▸ Excerpted text
Drugs+Money

Business Day

By ANDREW POLLACK
JUNE 20, 2014

In dealing with health plans, drug companies are facing a new imperative — bargain or be banned.

Determined to slow the rapid rise in drug prices, more health plans are refusing to cover certain drugs unless the companies charge less for them.

The strategy appears to be getting pharmaceutical makers to compete on price. Some big-selling products, like the respiratory medicine Advair and the diabetes drug Victoza, have suffered precipitous declines in market share because Express Scripts, the biggest pharmacy benefits manager, recently stopped paying for them for many patients.

“There’s clearly more price competition in the marketplace,” Andrew Witty, chief executive of GlaxoSmithKline, said, talking about Advair in a recent company earnings call.

Executives of pharmacy benefit management firms say they must do something to cope with rising prices, particularly for so-called specialty pharmaceuticals, which are used to treat complex diseases like cancer and multiple sclerosis.

Dataset excerpts:
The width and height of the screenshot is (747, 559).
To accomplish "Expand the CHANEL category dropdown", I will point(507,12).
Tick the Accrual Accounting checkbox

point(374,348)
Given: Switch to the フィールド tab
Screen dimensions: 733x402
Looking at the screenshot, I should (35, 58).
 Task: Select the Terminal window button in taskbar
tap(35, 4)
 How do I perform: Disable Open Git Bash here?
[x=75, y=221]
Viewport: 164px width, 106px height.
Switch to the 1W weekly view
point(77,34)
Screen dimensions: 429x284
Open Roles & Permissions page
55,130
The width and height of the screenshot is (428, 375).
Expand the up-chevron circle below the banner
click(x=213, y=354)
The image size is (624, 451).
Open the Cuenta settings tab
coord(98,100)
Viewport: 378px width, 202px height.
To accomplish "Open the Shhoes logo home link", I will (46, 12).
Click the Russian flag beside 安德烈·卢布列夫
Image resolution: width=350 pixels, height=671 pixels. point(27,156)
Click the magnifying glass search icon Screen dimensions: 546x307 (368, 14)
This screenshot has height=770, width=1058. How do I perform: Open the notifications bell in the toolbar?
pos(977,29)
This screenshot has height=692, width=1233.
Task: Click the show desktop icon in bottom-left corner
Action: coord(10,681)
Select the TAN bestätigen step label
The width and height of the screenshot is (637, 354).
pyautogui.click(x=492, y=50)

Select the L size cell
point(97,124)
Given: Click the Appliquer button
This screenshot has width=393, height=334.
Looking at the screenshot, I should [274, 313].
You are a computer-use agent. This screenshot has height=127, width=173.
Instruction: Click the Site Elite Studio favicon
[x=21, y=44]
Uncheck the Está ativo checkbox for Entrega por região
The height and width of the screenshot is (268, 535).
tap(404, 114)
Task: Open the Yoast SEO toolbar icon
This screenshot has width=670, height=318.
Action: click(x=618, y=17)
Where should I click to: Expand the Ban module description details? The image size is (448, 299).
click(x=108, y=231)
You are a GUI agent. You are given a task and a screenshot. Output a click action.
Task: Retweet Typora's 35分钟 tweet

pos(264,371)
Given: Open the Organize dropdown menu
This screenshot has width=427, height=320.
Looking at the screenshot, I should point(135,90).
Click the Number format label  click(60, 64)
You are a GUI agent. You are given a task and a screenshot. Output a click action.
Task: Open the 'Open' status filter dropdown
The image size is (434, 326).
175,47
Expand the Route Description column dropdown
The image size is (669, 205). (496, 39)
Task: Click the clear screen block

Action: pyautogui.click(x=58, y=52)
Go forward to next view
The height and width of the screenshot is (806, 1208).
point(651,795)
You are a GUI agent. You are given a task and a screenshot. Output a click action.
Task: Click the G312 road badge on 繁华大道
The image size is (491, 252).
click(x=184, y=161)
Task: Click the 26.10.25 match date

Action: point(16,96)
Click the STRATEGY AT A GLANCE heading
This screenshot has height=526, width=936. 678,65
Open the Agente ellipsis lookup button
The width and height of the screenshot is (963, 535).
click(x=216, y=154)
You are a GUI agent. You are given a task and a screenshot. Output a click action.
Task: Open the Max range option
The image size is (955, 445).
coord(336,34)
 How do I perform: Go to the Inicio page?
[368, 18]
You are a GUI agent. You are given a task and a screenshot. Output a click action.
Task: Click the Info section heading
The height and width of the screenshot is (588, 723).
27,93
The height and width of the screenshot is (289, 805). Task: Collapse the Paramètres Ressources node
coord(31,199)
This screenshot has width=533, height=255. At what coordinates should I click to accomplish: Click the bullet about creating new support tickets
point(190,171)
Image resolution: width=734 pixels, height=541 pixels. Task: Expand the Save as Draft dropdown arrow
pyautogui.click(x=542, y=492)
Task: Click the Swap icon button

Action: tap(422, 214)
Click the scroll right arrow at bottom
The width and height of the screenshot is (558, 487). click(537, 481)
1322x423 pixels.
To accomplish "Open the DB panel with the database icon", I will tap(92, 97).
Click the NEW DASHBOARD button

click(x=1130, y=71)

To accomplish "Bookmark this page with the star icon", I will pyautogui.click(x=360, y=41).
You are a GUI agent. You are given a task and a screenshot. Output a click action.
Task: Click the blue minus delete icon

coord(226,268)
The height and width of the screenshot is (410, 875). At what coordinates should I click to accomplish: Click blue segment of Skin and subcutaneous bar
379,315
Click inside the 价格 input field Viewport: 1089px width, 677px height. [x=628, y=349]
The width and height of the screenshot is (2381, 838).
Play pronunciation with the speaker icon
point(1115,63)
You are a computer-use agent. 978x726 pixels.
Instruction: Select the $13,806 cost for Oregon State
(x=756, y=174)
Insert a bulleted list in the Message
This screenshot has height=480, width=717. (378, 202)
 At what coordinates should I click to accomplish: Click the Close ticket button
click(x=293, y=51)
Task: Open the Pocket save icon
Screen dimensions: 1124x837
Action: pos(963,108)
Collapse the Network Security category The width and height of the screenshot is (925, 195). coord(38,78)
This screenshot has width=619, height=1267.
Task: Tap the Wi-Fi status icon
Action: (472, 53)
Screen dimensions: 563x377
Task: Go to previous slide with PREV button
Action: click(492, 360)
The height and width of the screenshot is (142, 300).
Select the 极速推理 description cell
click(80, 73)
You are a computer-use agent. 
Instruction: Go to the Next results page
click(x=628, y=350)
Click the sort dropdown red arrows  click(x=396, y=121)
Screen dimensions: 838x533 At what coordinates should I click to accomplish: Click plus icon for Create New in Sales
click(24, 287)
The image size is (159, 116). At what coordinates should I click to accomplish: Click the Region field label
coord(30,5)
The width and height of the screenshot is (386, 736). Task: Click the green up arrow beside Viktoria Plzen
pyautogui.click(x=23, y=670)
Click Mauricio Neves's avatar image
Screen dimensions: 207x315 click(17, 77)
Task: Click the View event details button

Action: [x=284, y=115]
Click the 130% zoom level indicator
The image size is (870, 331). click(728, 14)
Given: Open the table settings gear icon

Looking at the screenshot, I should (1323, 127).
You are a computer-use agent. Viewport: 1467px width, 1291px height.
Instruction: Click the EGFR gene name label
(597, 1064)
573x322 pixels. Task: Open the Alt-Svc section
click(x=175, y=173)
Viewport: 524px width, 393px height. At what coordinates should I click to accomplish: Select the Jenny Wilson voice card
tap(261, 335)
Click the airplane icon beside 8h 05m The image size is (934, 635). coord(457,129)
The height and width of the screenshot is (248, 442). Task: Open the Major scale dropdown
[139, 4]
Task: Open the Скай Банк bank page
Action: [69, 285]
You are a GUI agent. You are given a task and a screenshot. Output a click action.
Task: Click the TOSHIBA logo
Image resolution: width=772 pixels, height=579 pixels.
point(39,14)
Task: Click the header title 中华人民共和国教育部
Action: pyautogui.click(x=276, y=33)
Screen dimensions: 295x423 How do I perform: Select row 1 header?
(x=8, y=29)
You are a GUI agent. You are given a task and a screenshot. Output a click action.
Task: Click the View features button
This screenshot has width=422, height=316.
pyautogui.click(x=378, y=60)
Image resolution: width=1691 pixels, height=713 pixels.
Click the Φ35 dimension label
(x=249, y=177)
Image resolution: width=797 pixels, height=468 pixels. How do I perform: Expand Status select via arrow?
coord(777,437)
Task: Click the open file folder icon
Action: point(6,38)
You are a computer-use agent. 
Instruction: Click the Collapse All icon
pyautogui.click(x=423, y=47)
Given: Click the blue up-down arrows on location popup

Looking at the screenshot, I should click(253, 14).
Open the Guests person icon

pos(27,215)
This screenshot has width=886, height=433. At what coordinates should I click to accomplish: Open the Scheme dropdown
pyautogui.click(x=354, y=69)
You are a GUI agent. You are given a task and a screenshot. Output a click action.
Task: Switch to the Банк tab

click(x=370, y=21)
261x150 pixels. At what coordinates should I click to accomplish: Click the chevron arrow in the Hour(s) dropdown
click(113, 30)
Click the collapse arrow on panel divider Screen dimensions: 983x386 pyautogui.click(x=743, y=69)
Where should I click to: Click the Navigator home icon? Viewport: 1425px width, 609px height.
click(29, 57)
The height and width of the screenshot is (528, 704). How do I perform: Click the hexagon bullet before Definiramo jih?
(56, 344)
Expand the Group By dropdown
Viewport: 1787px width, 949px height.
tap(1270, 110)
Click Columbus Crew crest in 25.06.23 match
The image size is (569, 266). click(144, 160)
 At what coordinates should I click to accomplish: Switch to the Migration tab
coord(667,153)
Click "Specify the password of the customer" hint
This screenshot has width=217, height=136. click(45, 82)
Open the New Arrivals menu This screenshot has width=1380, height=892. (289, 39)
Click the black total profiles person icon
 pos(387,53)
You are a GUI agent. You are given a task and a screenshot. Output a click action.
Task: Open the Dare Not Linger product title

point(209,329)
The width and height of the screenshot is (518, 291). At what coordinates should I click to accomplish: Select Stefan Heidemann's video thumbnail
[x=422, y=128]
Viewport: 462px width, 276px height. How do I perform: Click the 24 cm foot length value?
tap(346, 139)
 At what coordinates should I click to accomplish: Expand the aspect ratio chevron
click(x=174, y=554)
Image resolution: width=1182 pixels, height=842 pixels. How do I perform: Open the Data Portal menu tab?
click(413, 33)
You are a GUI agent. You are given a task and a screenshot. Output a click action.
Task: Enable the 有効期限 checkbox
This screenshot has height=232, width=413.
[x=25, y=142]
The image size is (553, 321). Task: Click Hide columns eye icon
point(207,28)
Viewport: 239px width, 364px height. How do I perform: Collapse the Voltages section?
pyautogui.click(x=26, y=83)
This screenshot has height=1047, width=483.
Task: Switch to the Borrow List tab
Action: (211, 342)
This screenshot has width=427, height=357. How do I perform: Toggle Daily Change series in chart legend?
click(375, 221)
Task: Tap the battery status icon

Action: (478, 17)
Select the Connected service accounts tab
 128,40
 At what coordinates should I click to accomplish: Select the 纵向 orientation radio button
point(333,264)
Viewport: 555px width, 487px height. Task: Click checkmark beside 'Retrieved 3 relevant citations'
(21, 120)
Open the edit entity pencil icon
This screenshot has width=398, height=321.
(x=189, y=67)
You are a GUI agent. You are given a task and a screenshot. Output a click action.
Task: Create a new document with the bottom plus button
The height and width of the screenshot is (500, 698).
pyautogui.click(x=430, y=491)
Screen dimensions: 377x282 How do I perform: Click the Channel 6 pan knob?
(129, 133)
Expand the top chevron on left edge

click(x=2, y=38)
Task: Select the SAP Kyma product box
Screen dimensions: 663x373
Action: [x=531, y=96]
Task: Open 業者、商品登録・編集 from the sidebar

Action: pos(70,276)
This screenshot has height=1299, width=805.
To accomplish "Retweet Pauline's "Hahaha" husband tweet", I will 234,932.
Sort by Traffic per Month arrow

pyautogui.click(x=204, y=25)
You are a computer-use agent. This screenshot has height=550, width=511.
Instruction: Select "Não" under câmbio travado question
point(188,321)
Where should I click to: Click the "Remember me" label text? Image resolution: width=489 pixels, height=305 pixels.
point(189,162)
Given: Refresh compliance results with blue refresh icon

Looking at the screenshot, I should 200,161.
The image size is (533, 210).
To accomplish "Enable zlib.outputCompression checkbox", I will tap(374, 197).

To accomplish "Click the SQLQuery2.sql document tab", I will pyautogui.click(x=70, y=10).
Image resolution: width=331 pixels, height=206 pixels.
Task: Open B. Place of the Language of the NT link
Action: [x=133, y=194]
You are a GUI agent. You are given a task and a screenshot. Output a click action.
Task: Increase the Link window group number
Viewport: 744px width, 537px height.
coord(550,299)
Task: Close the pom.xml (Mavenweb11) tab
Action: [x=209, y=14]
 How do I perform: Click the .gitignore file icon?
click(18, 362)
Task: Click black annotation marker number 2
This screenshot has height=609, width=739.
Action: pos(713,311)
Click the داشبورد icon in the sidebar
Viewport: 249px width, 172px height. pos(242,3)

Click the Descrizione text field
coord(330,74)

▸ About this task
Please retype the drug-pricing article word for word, from "By ANDREW POLLACK" up to and including "company earnings call.".

▸ Your solution
By ANDREW POLLACK
JUNE 20, 2014

In dealing with health plans, drug companies are facing a new imperative — bargain or be banned.

Determined to slow the rapid rise in drug prices, more health plans are refusing to cover certain drugs unless the companies charge less for them.

The strategy appears to be getting pharmaceutical makers to compete on price. Some big-selling products, like the respiratory medicine Advair and the diabetes drug Victoza, have suffered precipitous declines in market share because Express Scripts, the biggest pharmacy benefits manager, recently stopped paying for them for many patients.

“There’s clearly more price competition in the marketplace,” Andrew Witty, chief executive of GlaxoSmithKline, said, talking about Advair in a recent company earnings call.